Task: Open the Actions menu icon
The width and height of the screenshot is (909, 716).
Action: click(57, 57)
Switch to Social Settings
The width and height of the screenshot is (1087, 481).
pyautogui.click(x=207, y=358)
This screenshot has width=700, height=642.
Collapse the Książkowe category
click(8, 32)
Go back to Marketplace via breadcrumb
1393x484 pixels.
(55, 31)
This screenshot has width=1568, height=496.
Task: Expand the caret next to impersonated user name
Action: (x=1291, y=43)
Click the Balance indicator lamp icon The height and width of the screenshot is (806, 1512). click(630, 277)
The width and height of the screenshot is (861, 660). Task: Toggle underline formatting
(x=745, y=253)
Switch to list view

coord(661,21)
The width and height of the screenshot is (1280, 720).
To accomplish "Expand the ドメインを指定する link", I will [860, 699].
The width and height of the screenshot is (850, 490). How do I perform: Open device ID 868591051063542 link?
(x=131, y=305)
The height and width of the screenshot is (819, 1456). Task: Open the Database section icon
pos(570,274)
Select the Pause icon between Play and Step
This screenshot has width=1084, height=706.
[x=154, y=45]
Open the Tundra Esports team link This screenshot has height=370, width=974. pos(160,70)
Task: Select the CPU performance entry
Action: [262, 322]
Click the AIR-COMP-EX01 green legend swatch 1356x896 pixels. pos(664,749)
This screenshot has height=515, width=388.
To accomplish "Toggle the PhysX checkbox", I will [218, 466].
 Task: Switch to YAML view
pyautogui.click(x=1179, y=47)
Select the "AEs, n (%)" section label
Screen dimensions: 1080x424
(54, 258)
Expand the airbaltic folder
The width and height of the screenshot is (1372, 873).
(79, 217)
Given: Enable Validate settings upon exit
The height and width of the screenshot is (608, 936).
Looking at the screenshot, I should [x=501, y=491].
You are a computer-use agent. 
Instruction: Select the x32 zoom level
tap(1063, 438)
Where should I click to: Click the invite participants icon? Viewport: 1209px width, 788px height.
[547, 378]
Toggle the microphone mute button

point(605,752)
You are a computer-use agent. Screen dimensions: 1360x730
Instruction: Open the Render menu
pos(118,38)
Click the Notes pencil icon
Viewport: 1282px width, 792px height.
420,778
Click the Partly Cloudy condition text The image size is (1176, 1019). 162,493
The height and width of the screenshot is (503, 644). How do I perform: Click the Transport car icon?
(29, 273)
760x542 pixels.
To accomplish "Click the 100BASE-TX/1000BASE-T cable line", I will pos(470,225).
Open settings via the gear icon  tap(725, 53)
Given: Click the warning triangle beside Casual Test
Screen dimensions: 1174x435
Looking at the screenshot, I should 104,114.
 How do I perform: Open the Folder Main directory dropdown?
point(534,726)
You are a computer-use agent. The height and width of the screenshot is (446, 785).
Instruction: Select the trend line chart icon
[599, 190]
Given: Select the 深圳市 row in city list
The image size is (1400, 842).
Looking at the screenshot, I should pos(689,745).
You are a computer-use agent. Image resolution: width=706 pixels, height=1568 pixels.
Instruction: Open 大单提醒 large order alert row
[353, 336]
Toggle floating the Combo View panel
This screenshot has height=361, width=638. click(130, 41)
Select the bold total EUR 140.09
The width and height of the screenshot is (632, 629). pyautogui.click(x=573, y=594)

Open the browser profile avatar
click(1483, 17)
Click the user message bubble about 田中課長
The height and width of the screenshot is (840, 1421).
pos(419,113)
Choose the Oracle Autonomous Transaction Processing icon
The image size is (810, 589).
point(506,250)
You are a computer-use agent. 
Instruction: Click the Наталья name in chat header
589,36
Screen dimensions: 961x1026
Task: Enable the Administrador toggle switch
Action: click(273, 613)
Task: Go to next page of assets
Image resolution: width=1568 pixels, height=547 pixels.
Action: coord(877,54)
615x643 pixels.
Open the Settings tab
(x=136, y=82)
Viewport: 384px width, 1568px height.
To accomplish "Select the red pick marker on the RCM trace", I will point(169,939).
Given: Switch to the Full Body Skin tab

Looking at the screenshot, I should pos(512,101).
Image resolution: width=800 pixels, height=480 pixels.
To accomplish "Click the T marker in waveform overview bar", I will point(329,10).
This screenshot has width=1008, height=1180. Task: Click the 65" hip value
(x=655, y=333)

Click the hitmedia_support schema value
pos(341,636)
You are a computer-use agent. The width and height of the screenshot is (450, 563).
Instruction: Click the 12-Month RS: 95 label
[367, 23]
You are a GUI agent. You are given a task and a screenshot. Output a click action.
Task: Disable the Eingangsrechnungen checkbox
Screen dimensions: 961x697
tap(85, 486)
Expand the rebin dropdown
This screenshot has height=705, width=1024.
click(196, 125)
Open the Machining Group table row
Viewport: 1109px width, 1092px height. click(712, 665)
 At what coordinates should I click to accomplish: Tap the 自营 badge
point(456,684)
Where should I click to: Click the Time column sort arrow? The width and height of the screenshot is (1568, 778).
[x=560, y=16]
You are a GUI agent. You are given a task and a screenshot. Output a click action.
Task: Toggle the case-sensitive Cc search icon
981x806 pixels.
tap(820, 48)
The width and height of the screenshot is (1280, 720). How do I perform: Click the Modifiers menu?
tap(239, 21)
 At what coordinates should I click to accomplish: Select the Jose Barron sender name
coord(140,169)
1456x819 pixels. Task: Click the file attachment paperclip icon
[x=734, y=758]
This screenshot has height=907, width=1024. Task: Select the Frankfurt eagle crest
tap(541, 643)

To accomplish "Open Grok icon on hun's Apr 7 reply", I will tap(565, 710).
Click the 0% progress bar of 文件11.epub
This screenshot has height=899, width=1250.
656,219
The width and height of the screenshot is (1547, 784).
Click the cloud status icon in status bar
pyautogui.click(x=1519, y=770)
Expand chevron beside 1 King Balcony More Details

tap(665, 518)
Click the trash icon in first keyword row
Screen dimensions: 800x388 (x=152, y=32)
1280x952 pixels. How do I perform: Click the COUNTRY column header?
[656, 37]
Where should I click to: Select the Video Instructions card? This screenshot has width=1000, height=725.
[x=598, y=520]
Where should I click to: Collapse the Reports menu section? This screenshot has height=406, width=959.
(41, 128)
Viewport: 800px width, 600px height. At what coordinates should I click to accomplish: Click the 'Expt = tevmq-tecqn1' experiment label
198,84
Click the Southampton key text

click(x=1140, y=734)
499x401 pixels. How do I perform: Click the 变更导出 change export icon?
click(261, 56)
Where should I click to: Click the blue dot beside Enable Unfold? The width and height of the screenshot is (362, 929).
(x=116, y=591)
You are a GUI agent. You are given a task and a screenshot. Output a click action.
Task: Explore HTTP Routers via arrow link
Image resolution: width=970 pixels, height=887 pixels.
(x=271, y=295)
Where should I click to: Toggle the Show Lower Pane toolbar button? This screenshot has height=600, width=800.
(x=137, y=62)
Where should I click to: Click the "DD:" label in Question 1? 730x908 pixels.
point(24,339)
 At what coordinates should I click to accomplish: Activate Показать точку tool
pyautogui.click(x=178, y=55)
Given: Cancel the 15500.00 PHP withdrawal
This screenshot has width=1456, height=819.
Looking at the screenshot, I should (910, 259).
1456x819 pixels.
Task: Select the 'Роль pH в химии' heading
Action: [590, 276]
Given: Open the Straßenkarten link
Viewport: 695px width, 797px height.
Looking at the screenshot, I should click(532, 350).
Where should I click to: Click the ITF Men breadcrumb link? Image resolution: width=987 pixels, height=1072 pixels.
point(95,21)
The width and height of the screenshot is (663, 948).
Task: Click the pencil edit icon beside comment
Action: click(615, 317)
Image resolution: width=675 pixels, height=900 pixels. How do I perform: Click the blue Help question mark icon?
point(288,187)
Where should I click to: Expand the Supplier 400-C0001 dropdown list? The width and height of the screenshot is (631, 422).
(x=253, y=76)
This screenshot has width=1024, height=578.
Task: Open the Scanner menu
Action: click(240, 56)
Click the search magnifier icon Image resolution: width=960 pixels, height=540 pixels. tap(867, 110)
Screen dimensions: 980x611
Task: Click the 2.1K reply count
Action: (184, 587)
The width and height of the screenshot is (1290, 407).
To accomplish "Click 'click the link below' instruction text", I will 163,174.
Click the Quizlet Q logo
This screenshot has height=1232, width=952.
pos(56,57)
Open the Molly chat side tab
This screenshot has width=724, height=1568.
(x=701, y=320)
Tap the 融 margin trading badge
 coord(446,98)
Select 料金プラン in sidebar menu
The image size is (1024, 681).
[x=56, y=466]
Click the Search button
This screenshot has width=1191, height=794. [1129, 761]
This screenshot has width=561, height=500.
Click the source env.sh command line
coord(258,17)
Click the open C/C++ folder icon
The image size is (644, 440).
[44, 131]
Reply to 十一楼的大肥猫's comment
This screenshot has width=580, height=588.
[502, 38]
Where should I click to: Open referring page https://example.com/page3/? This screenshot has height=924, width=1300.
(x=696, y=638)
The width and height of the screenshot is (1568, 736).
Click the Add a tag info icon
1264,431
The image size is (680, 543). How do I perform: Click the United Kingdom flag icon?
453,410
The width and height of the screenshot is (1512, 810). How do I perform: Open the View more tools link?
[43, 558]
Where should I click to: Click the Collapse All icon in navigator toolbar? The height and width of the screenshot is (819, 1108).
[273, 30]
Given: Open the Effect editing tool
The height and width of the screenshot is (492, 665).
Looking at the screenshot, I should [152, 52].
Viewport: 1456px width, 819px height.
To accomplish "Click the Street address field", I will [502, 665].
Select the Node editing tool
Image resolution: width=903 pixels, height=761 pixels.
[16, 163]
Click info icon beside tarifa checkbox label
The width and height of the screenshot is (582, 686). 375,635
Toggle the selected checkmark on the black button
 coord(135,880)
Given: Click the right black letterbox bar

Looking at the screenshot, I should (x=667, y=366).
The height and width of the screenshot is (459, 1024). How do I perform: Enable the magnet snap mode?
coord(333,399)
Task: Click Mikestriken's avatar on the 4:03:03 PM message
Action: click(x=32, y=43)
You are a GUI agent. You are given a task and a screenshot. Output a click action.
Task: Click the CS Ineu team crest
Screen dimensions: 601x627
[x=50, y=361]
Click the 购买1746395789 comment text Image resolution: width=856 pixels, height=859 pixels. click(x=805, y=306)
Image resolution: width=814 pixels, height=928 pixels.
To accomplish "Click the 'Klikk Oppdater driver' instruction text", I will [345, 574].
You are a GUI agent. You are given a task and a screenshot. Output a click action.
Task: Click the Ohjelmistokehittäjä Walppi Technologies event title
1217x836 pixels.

+++

**Exercise aim**
Reproduce the listing above exactly, but only from its first line through the line holding "Click the Balance"; both of those lines are included.

**Result**
Task: Open the Actions menu icon
The width and height of the screenshot is (909, 716).
Action: click(57, 57)
Switch to Social Settings
The width and height of the screenshot is (1087, 481).
pyautogui.click(x=207, y=358)
This screenshot has width=700, height=642.
Collapse the Książkowe category
click(8, 32)
Go back to Marketplace via breadcrumb
1393x484 pixels.
(55, 31)
This screenshot has width=1568, height=496.
Task: Expand the caret next to impersonated user name
Action: (x=1291, y=43)
Click the Balance indicator lamp icon The height and width of the screenshot is (806, 1512). click(630, 277)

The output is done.